- _Problem_: When you reach the records, transcribe all of them exactly.

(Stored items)
Content starts

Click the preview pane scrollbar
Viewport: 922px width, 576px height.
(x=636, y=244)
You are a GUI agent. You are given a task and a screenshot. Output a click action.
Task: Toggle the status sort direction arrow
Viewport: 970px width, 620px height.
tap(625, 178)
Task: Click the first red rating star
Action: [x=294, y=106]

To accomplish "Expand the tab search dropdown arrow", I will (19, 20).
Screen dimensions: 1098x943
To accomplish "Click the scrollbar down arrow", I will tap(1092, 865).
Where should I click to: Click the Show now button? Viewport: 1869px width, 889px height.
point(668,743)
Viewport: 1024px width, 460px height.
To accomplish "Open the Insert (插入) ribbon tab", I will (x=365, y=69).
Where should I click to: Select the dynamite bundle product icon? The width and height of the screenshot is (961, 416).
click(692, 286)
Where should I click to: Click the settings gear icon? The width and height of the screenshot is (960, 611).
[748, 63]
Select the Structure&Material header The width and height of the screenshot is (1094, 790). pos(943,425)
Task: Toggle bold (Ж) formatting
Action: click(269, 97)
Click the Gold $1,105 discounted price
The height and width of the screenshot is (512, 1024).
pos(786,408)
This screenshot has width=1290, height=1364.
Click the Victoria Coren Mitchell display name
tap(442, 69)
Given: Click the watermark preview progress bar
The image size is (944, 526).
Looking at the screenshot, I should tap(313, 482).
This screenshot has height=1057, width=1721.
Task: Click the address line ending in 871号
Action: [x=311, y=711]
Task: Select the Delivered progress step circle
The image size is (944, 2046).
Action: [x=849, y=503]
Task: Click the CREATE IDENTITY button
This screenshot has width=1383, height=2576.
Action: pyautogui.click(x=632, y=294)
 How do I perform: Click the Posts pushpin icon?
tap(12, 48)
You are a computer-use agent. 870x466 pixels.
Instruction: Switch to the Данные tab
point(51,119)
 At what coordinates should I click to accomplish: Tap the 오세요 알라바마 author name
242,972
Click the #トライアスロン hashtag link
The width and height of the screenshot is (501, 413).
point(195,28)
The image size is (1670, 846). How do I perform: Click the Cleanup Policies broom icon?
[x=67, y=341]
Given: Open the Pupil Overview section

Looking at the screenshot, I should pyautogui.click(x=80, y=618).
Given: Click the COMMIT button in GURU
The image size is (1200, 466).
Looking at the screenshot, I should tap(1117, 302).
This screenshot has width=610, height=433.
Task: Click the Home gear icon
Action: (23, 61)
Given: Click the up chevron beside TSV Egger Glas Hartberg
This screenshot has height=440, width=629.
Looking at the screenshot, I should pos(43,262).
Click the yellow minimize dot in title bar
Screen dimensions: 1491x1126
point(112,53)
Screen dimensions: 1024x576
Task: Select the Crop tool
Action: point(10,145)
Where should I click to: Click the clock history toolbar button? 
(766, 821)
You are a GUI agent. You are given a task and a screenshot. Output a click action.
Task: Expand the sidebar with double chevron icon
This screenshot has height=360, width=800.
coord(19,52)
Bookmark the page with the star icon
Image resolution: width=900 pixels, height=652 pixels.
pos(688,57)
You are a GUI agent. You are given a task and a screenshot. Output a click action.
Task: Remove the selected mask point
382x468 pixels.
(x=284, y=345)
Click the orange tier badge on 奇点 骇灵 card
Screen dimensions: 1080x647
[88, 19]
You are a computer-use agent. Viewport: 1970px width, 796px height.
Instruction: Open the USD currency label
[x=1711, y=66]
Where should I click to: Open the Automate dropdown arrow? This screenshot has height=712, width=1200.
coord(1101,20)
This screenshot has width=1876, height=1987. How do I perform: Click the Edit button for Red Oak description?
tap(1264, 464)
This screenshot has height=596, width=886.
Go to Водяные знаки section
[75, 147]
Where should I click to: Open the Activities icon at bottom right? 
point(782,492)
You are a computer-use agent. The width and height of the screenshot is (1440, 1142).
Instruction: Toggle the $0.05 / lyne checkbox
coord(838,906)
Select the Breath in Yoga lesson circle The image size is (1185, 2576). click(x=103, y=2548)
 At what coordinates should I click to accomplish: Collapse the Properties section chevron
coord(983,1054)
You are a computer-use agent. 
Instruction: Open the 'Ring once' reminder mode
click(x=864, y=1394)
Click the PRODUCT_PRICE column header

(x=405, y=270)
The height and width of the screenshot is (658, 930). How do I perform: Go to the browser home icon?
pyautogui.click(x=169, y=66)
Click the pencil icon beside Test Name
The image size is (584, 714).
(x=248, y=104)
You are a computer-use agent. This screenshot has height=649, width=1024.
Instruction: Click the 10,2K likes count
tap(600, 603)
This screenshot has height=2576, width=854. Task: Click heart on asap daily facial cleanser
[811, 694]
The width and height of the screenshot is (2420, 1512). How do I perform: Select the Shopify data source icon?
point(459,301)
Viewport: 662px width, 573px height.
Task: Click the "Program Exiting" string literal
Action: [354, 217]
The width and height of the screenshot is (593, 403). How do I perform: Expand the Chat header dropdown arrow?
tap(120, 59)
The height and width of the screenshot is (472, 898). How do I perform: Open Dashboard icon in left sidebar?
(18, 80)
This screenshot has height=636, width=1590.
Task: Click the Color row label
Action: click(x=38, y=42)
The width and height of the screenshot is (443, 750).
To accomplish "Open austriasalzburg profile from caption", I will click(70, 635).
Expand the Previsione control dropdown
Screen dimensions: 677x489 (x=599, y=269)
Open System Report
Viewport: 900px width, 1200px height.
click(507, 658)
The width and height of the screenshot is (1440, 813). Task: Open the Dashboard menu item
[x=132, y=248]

Content ends

- _Reply to the exercise_:
Click the preview pane scrollbar
Viewport: 922px width, 576px height.
(x=636, y=244)
You are a GUI agent. You are given a task and a screenshot. Output a click action.
Task: Toggle the status sort direction arrow
Viewport: 970px width, 620px height.
tap(625, 178)
Task: Click the first red rating star
Action: [x=294, y=106]

To accomplish "Expand the tab search dropdown arrow", I will (19, 20).
Screen dimensions: 1098x943
To accomplish "Click the scrollbar down arrow", I will tap(1092, 865).
Where should I click to: Click the Show now button? Viewport: 1869px width, 889px height.
point(668,743)
Viewport: 1024px width, 460px height.
To accomplish "Open the Insert (插入) ribbon tab", I will (x=365, y=69).
Where should I click to: Select the dynamite bundle product icon? The width and height of the screenshot is (961, 416).
click(692, 286)
Where should I click to: Click the settings gear icon? The width and height of the screenshot is (960, 611).
[748, 63]
Select the Structure&Material header The width and height of the screenshot is (1094, 790). pos(943,425)
Task: Toggle bold (Ж) formatting
Action: click(269, 97)
Click the Gold $1,105 discounted price
The height and width of the screenshot is (512, 1024).
pos(786,408)
This screenshot has width=1290, height=1364.
Click the Victoria Coren Mitchell display name
tap(442, 69)
Given: Click the watermark preview progress bar
The image size is (944, 526).
Looking at the screenshot, I should tap(313, 482).
This screenshot has height=1057, width=1721.
Task: Click the address line ending in 871号
Action: [x=311, y=711]
Task: Select the Delivered progress step circle
The image size is (944, 2046).
Action: [x=849, y=503]
Task: Click the CREATE IDENTITY button
This screenshot has width=1383, height=2576.
Action: pyautogui.click(x=632, y=294)
 How do I perform: Click the Posts pushpin icon?
tap(12, 48)
You are a computer-use agent. 870x466 pixels.
Instruction: Switch to the Данные tab
point(51,119)
 At what coordinates should I click to accomplish: Tap the 오세요 알라바마 author name
242,972
Click the #トライアスロン hashtag link
The width and height of the screenshot is (501, 413).
point(195,28)
The image size is (1670, 846). How do I perform: Click the Cleanup Policies broom icon?
[x=67, y=341]
Given: Open the Pupil Overview section

Looking at the screenshot, I should pyautogui.click(x=80, y=618).
Given: Click the COMMIT button in GURU
The image size is (1200, 466).
Looking at the screenshot, I should tap(1117, 302).
This screenshot has width=610, height=433.
Task: Click the Home gear icon
Action: (23, 61)
Given: Click the up chevron beside TSV Egger Glas Hartberg
This screenshot has height=440, width=629.
Looking at the screenshot, I should pos(43,262).
Click the yellow minimize dot in title bar
Screen dimensions: 1491x1126
point(112,53)
Screen dimensions: 1024x576
Task: Select the Crop tool
Action: point(10,145)
Where should I click to: Click the clock history toolbar button? 
(766, 821)
You are a GUI agent. You are given a task and a screenshot. Output a click action.
Task: Expand the sidebar with double chevron icon
This screenshot has height=360, width=800.
coord(19,52)
Bookmark the page with the star icon
Image resolution: width=900 pixels, height=652 pixels.
pos(688,57)
You are a GUI agent. You are given a task and a screenshot. Output a click action.
Task: Remove the selected mask point
382x468 pixels.
(x=284, y=345)
Click the orange tier badge on 奇点 骇灵 card
Screen dimensions: 1080x647
[88, 19]
You are a computer-use agent. Viewport: 1970px width, 796px height.
Instruction: Open the USD currency label
[x=1711, y=66]
Where should I click to: Open the Automate dropdown arrow? This screenshot has height=712, width=1200.
coord(1101,20)
This screenshot has width=1876, height=1987. How do I perform: Click the Edit button for Red Oak description?
tap(1264, 464)
This screenshot has height=596, width=886.
Go to Водяные знаки section
[75, 147]
Where should I click to: Open the Activities icon at bottom right? 
point(782,492)
You are a computer-use agent. The width and height of the screenshot is (1440, 1142).
Instruction: Toggle the $0.05 / lyne checkbox
coord(838,906)
Select the Breath in Yoga lesson circle The image size is (1185, 2576). click(x=103, y=2548)
 At what coordinates should I click to accomplish: Collapse the Properties section chevron
coord(983,1054)
You are a computer-use agent. 
Instruction: Open the 'Ring once' reminder mode
click(x=864, y=1394)
Click the PRODUCT_PRICE column header

(x=405, y=270)
The height and width of the screenshot is (658, 930). How do I perform: Go to the browser home icon?
pyautogui.click(x=169, y=66)
Click the pencil icon beside Test Name
The image size is (584, 714).
(x=248, y=104)
You are a computer-use agent. This screenshot has height=649, width=1024.
Instruction: Click the 10,2K likes count
tap(600, 603)
This screenshot has height=2576, width=854. Task: Click heart on asap daily facial cleanser
[811, 694]
The width and height of the screenshot is (2420, 1512). How do I perform: Select the Shopify data source icon?
point(459,301)
Viewport: 662px width, 573px height.
Task: Click the "Program Exiting" string literal
Action: [354, 217]
The width and height of the screenshot is (593, 403). How do I perform: Expand the Chat header dropdown arrow?
tap(120, 59)
The height and width of the screenshot is (472, 898). How do I perform: Open Dashboard icon in left sidebar?
(18, 80)
This screenshot has height=636, width=1590.
Task: Click the Color row label
Action: click(x=38, y=42)
The width and height of the screenshot is (443, 750).
To accomplish "Open austriasalzburg profile from caption", I will click(70, 635).
Expand the Previsione control dropdown
Screen dimensions: 677x489 (x=599, y=269)
Open System Report
Viewport: 900px width, 1200px height.
click(507, 658)
The width and height of the screenshot is (1440, 813). Task: Open the Dashboard menu item
[x=132, y=248]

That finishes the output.